L’économie mondiale confirme sa capacité de résistance

Décryptages marchés28.10.2025
L’économie mondiale se montre plus résiliente

Que retenir de l'actualité de marché du 28  octobre 2025 ?  Réponses avec le décryptage de Sebastian Paris Horvitz.


Vue d'ensemble


► Les marchés, notamment américains, restent soutenus par la perspective d’un apaisement des relations entre la Chine et les États-Unis, à la suite des déclarations plus rassurantes de D. Trump la semaine dernière. Ce week-end, l’équipe de négociation menée par S. Bessent a indiqué que des accords étaient proches sur plusieurs sujets, notamment le Fentanyl et le contrôle des exportations. Toutefois, la décision finale concernant un éventuel accord dépendra des deux dirigeants, qui doivent se rencontrer cette semaine en Corée. Il est très probable que chacun cherche à sortir gagnant de cette rencontre et à se donner davantage de temps pour poursuivre les négociations. Dès lors, il semble peu probable qu’un apaisement durable émerge de ces discussions.


► Le marché semble néanmoins se concentrer principalement sur les signaux positifs. L’apaisement commercial, bien que temporaire, les bons résultats des entreprises américaines au troisième trimestre 2025, ainsi que les anticipations d’un nouvel assouplissement monétaire de la Fed, soutiennent la prise de risque. En parallèle, la hausse continue des valorisations des actifs risqués soulève des interrogations quant à la pérennité du cycle haussier.


► L’appréciation du cycle économique américain devient de plus en plus complexe. Le shutdown du gouvernement limite l’accès aux données essentielles, rendant difficile le suivi de l’activité. Malgré cela, l’enquête préliminaire S&P sur les PMI d’octobre envoie un signal rassurant, avec des indices élevés dans les services comme dans l’industrie. Ce message positif, récurrent depuis plusieurs mois, contraste avec les enquêtes ISM, plus prudentes. Le Beige Book des Feds régionales confirme cette tendance : après deux trimestres solides, la croissance semble ralentir.


 La difficulté à suivre la dynamique de croissance américaine s’accentue, notamment en raison d’une confiance des ménages toujours très détériorée. L’enquête finale de l’Université du Michigan pour octobre confirme cette tendance, avec un niveau de confiance proche des plus bas observés depuis 20 ans. Pourtant, la consommation reste relativement solide, portée principalement par les ménages les plus aisés. Par ailleurs, les anticipations d’inflation demeurent élevées, atteignant 3,9 % en glissement annuel pour l’inflation à long terme.

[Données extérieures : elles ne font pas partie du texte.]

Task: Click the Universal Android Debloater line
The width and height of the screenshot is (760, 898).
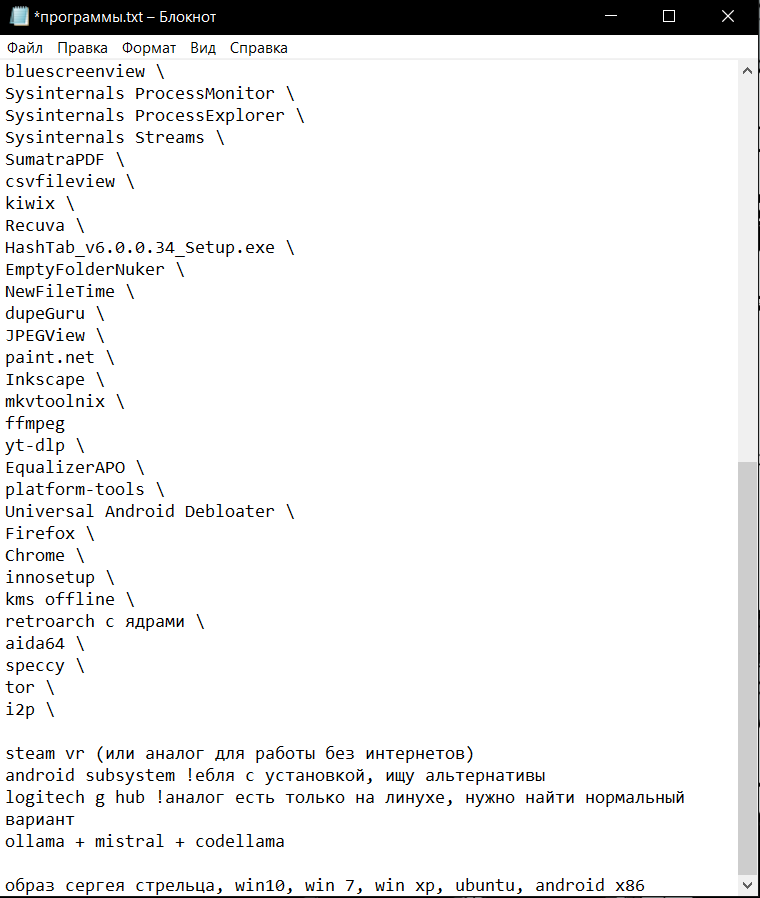Action: point(140,512)
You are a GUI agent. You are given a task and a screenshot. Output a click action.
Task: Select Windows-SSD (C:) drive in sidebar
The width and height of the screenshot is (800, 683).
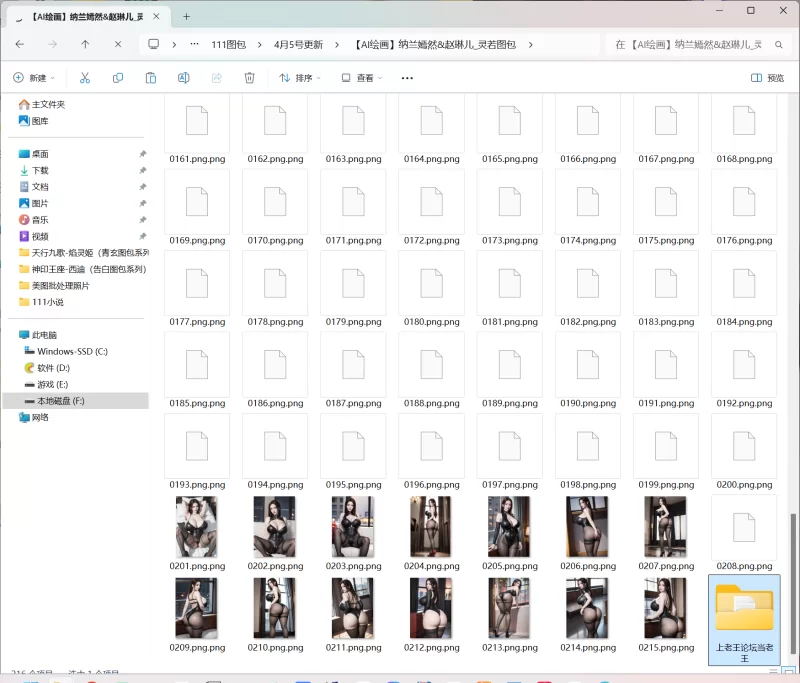pos(72,351)
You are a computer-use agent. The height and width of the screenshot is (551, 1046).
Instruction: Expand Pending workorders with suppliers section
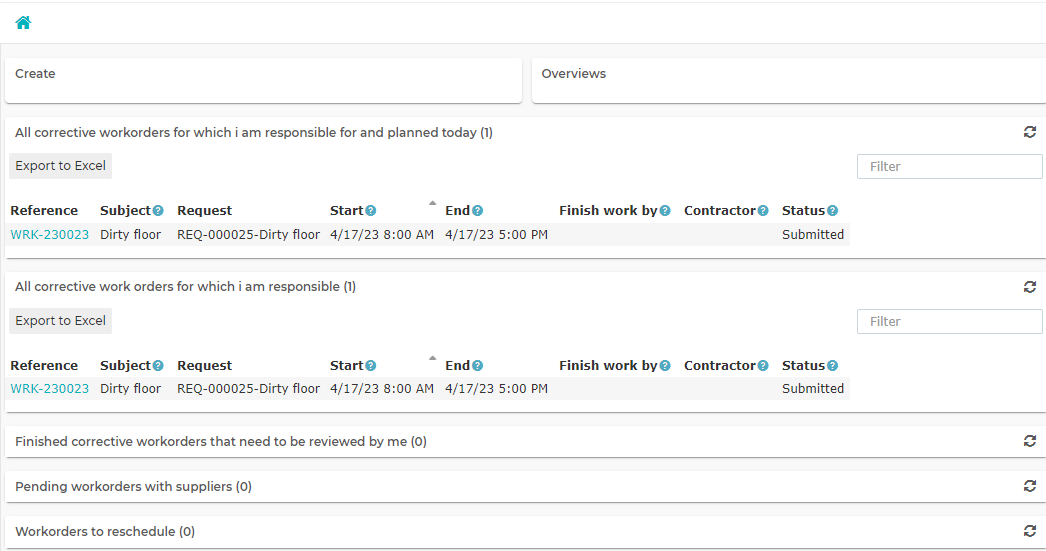coord(133,486)
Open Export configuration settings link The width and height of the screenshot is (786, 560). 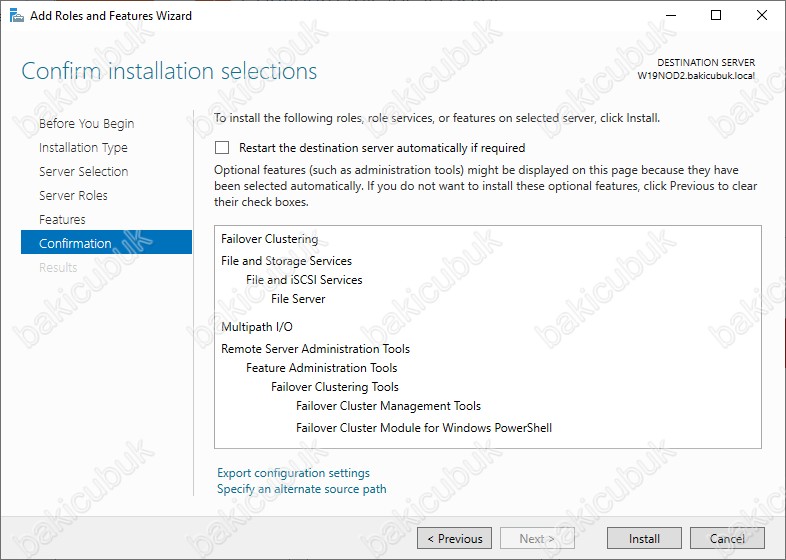click(293, 473)
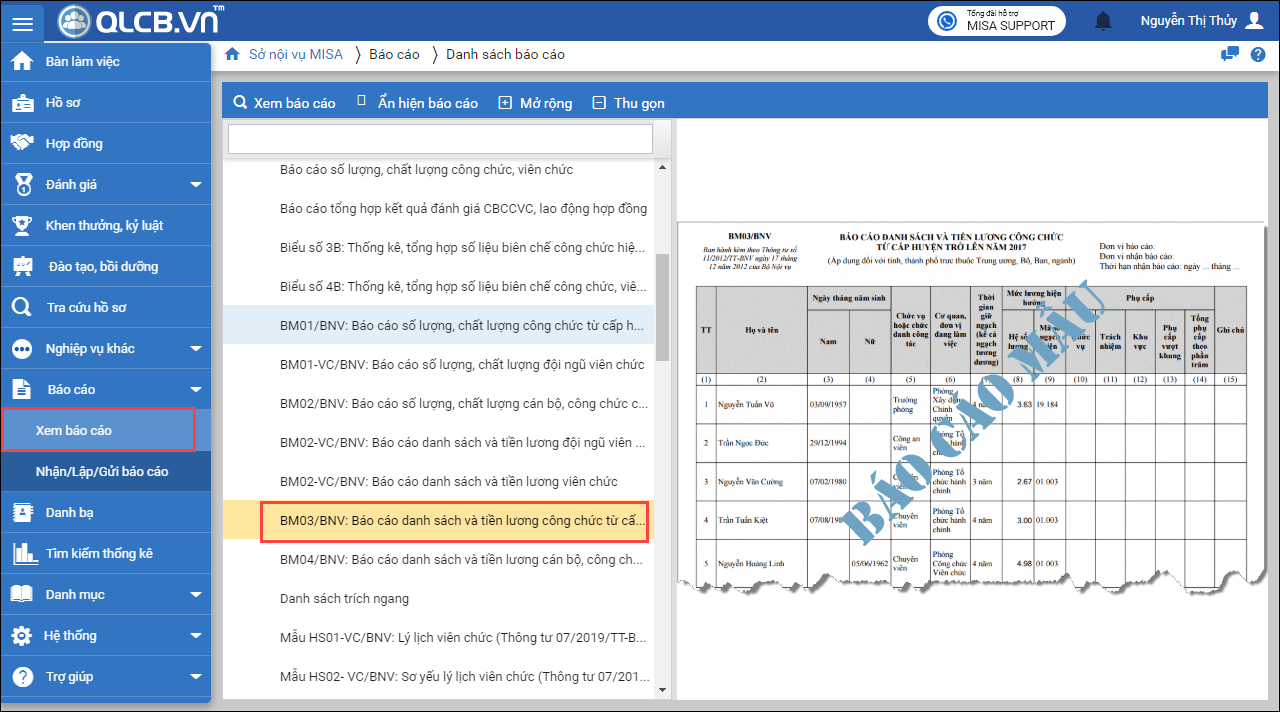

► Malgré ces anticipations, le rapport sur l’inflation du mois de septembre s’est révélé légèrement meilleur qu’attendu. L’inflation globale a accéléré à 3,1 % en glissement annuel, tandis que l’inflation sous-jacente a légèrement ralenti à 3 %. Ce ralentissement s’explique principalement par une forte décélération de la hausse des loyers, qui pèse lourd dans l’indice. Par ailleurs, les indicateurs de tendance suggèrent que la phase de décélération de l’inflation touche à sa fin. Du côté des biens, les effets des hausses de droits de douane commencent à se faire sentir. Nous continuons à penser que leur transmission aux prix sera graduelle — peut-être plus lente que prévu — mais qu’elle contribuera à une pression haussière sur les prix dans les trimestres à venir. La question centrale reste donc celle de la persistance de ce choc inflationniste.


► Bien que les indicateurs d’activité publiés par S&P soient plutôt robustes, la majorité des membres du comité de politique monétaire de la Fed s’inquiètent du ralentissement du marché du travail et de la hausse du chômage, même si celle-ci demeure modérée. Dans ce contexte, le maintien d’une inflation élevée mais contenue en octobre semble conforter le comité dans sa décision d’abaisser à nouveau les taux directeurs cette semaine. Nous anticipons une baisse de 25 points de base. Compte tenu de nos projections sur les effets des droits de douane sur les prix dans les trimestres à venir, nous continuons à penser que la Fed aura des difficultés à réduire fortement ses taux en 2026, sauf en cas de ralentissement économique marqué.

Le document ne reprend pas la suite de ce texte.